Tuesday, November 17, 2009

You are now my unfriend

Actually, that would be a new coinage. I don't believe that the adjectival nominal form has made it into the dictionary yet, but the verb "to unfriend" has been announced as Oxford's Word of the Year for 2009. Ah, the joys of Facebook neologisms. We may even need a neologism to define this specific category of neologisms. Any suggestions?

Among the others, I have seen 'sexting' cropping up with increasing frequency, but I believe my favorite is 'funemployed.' I have seen first hand the benefits of funemployment, and they seem, well, pretty fun. And "tramp stamp" is so 2004. Other favorites?

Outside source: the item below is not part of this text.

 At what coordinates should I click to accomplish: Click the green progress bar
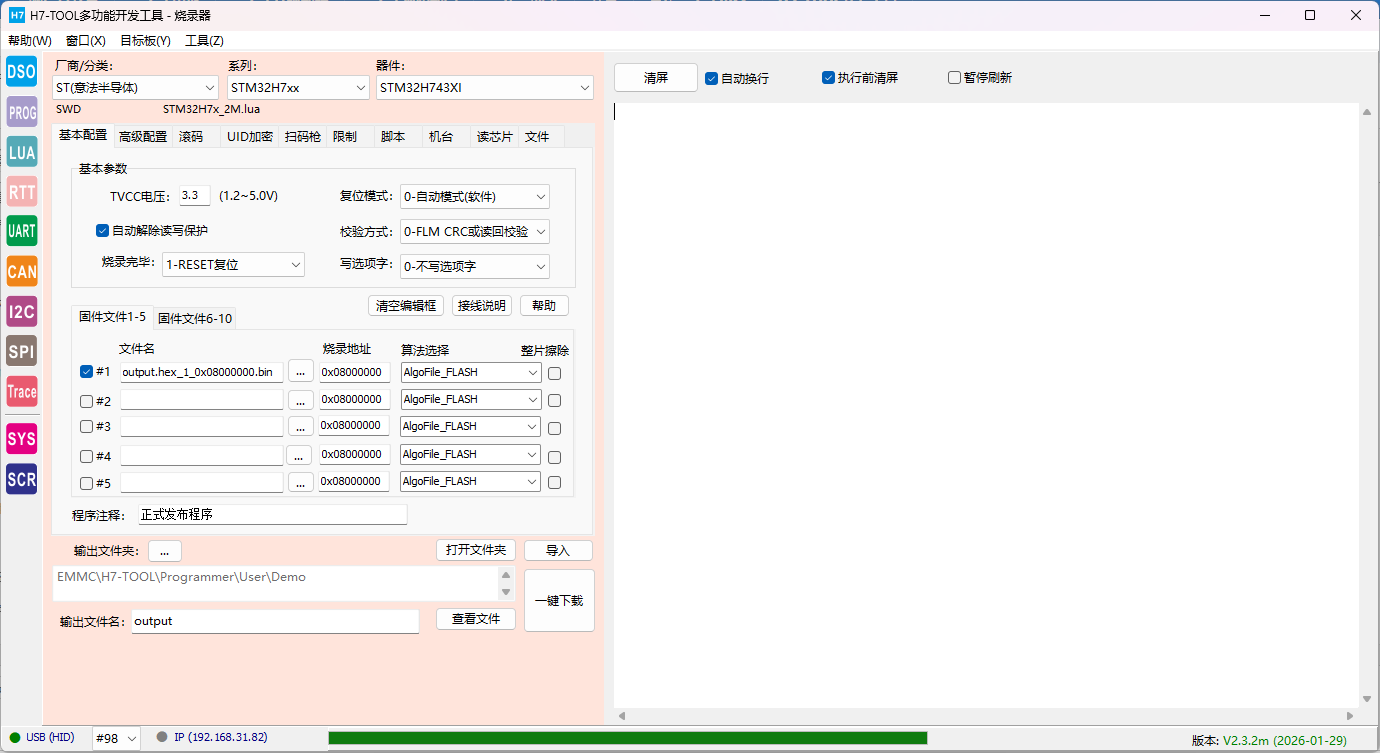click(627, 738)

On a much less modern note, the English word 'friend' is historically interesting. It is one of the last remaining traces in Modern English of the old present participal suffix (along with 'fiend') so productive in Latin, where it appears as -ent (e.g. nom. sing. dicens [<*dic-ent-s], gen. dicentis). It comes to us through Germanic in which the suffix was largely lost. Thus it was, originally, 'the loving one.'

UPDATE: Stupid Blogger thought the above notation was a faulty HTML tag and cut my post. It has now been restored in full (though too late for GReader to pick it up, unfortunately).

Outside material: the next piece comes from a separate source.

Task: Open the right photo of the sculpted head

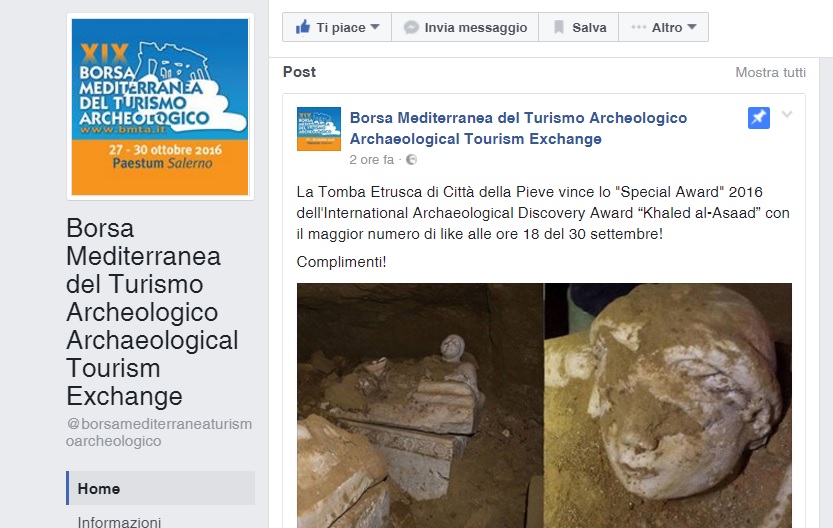Action: pyautogui.click(x=668, y=405)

Wednesday, November 11, 2009

What's in a paper, anyway?

Does it seem strange to non-classicists that this bizarre, five line passage (from Tacitus' Agricola, chapter 12) can serve as the basis for a 20-some page paper? Well, it does to me anyway:
fert Britannia aurum et argentum et alia metalla, pretium victoriae. gignit et Oceanus margarita, sed subfusca ac liventia. quidam artem abesse legentibus arbitrantur; nam in rubro mari viva ac spirantia saxis avelli, in Britannia, prout expulsa sint, colligi: ego facilius crediderim naturam margaritis deesse quam nobis avaritiam.

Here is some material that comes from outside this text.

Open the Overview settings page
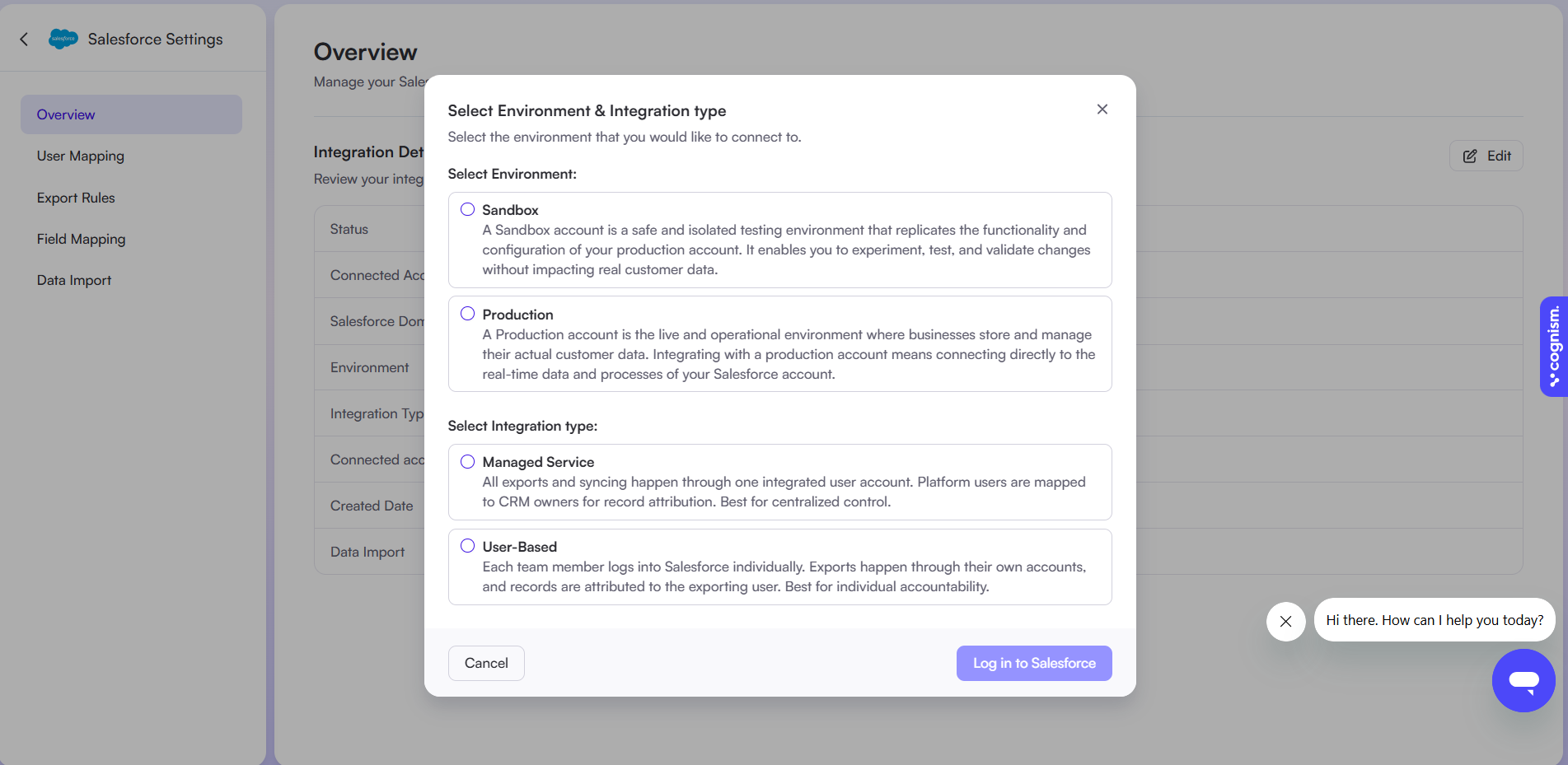This screenshot has height=765, width=1568. [131, 114]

Britain bears gold and silver and other metals—the value of its conquest. The ocean also produces pearls, but they are dusky and of bluish hue. Certain men believe that some technique is absent in the collectors; for in the Indian Ocean,the pearls are pulled out of the rocks still living and breathing, whereas in Britain, are collected just as they are expelled: I, for my part, would more easily believe that the natural quality of the pearls is lacking than our greed.
Also, I am on a quest for a highly-technical, possibly extant term which, if it exists, would be the term in structural engineering for, more or less, 'the point at which the force would cause a structure to collapse in the absence of a support.' Suggestions are welcome (with credit given! hmm? hmmmm?).

Sunday, November 8, 2009

Huh?

You all are watching football, because that's the only good thing to do on a Sunday afternoon (It sure beats reading Tacitus, at least). Therefore, you probably just saw the NCIS episode teaser. And heard this:
"He's as close to invisible as I've ever seen!"
That is all.

The Wicked Stepmother

We are all familiar with the wicked stepmother character in fairy-tales (Cinderella, etc.). While the Brothers Grimm, those famous collectors of tales (and linguists!), surely had some hand in it, this representation of the stepmother seems to have much wider traction.

There exists already very early in the Greek tradition the concept of a proverbially cruel stepmother. By the time of Hesiod, the stepmother (μητρυιὴ) has distilled, essentially, into a single word formula for cruelty. In the conclusion of Works & Days (822-28):
Αἵδε μὲν ἡμέραι εἰσὶν ἐπιχθονίοις μέγ' ὄνειαρ·
ὄρνιθας κρίνων καὶ ὑπερβασίας ἀλεείνων.

Some days are a great benefits to men on earth,
But others are indifferent, harmless, bringing nothing at all.
Someone praises one kind of day, but few understand them.
Sometimes a day is a stepmother, sometimes a mother.
He is fortunate and blessed of men, who
knowing all these things, works on, guiltless in eyes of the gods,
discerning omens of flight and avoiding transgressions.
The juxtaposition of the mother (μήτηρ) establishes a polar relationship, i.e, cruel : caring. But this minor contextualization is unnecessary for Aeschylus in the 5th century (PB 725-27):
ἵνα
ἐχθρόξενος ναύτῃσι, μητρυιὰ νεῶν.

...where
Salmydessa is, the jagged jaw of the sea,
A hateful host for sailors, the stepmther of ships.
A pan-Indo-European theme? Even broader? I need to do some more investigating.